The President, Governors, Mayors, and County Commissioners should appoint advisory committees from the business community and from schools of business to help think through and develop principles of 21st Century Entrepreneurial Public Management.
 
PRINCIPLES OF 21ST CENTURY ENTREPRENEURIAL PUBLIC MANAGEMENT
    
This is a topic which is just beginning to evolve. Over the next few years it will lead to books, courses, and even entire programs. Obviously it can only be dealt with briefly in this paper.  You can stay up to date by checking in with the Transforming Government Issue Group on Newt.org.   

The following are simply an introductory set of principles:
 
1.         Every system should define itself by its vision of success. Unless you know what a department or agency is trying to accomplish (and has been assigned to accomplish by the President and the Congress), you cannot measure how well it is doing, how to structure the agency, how to train the employees so they can be an effective team. Definition of success precedes everything else.
 
2.         Planning has to always be in a deep-mid-near model. For government deep is probably ten years, mid is about three years and near is next year. Unless the agency plans back from the desired future it is impossible to distinguish between activity and progress. In Washington and most state capitals far too much time is spent on today’s headline and today’s press conference and not nearly enough time is spent preparing for tomorrow’s achievement.
 
3.         Every agency and every project has to be planned with a clear process of:
 
a.     defining the vision of success;
b.     defining metrics;
c.      defining the strategies which will achieve that vision;
d.     defining the projects (definable, delegatable achievements see below) necessary to implement the strategies;
e.    defining the tasks which must be completed to achieve the projects;
f.      defining the metrics by which you will be able to measure whether the project is on track; and
g.     turning to the customers, the experts, and the decision makers and following a process of listen-learn-help-lead to find out whether your definition of success and definition of implementation fits their understanding. This process properly used turns every person into a consultant helping improve your planning and your execution.
 
4.         Every significant system requires a reporting process comparable to the COMSTAT and TEAMS reporting instituted by Mayor Giuliani in the New York City Police Department and the Prisons. Giuliani’s Leadership is a good introduction to the concept of COMSTAT and similar reporting and managing tools. The key is for senior leadership to constantly (weekly in key areas, monthly in others) review the data and make changes in a collaborative way with the team charged with implementing the system. Every significant strategy requires an Assessment Room in which the senior leadership can visibly see all the key data and review the totality of the strategy’s implementation in one sweeping overview. Determining what metrics should be used to define success and maintaining those metrics with accuracy is a major part of this process. The absence of COMSTAT systems, the absence of Assessment Rooms, and the absence of routine review is a major factor in the ineffectiveness and inefficiency of the Federal Government in almost every department. “You get what you inspect not what you expect” is an old management rule. If no one knows what is going to be inspected and if no data is available for inspection it should not surprise us that the current system also does not function very well.
 
5.         When a strategy is not working well senior leaders need to ask the following tough minded questions:
a.    Is the strategy the right one (this suggests a courageous re-examination of external realities to see if we have simply tried to do the wrong thing)?

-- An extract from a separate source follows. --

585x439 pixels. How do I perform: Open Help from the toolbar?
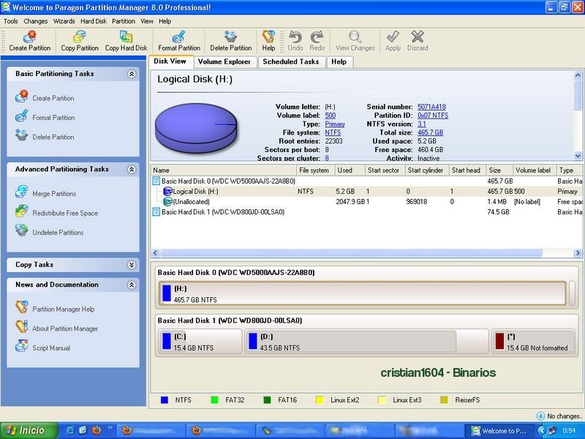pyautogui.click(x=268, y=41)
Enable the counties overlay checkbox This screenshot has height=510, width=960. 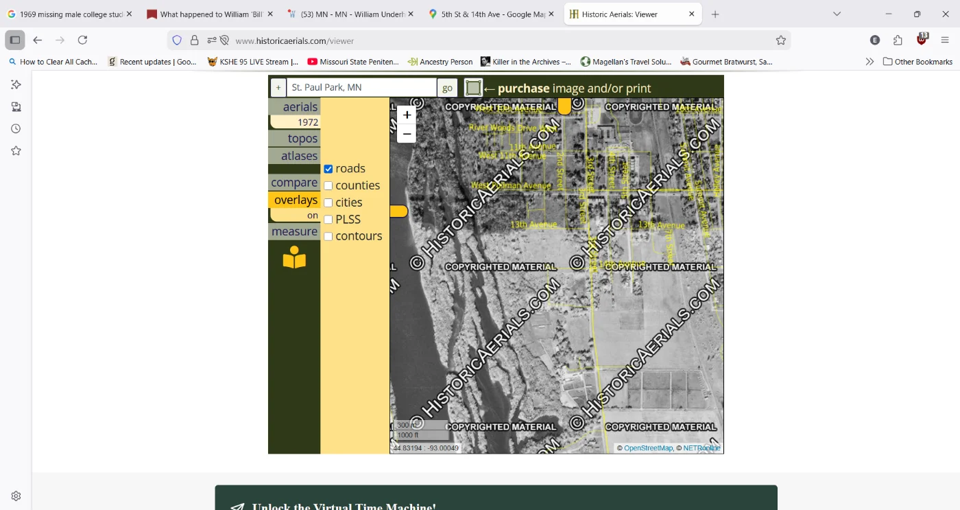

b.    If it is the right one then is the problem resources?
c.    If we have the right strategy and the right resources then do the people implementing it need more training?
d.    If we have the right strategy, the right resources, the right training, do we have the wrong people in charge?
e.    If everything looks like it should be working is there something inherently wrong with the structure and the system which needs to be changed so we can achieve our goals?
f.      If everything is in place but it still is not working, are there regulations which are slowing us down and making us ineffective and if there are who is drafting up the replacement regulations to be issued by the President or whatever authority is required?
g.    If everything is in place that the Executive Branch can control is the problem with the law and should the President send to Congress proposed changes to enable the strategy to be implemented?
h.    Can these seven steps be undertaken on a weekly or at most monthly basis so the rhythm and tempo of government can begin to match the requirements of the information age?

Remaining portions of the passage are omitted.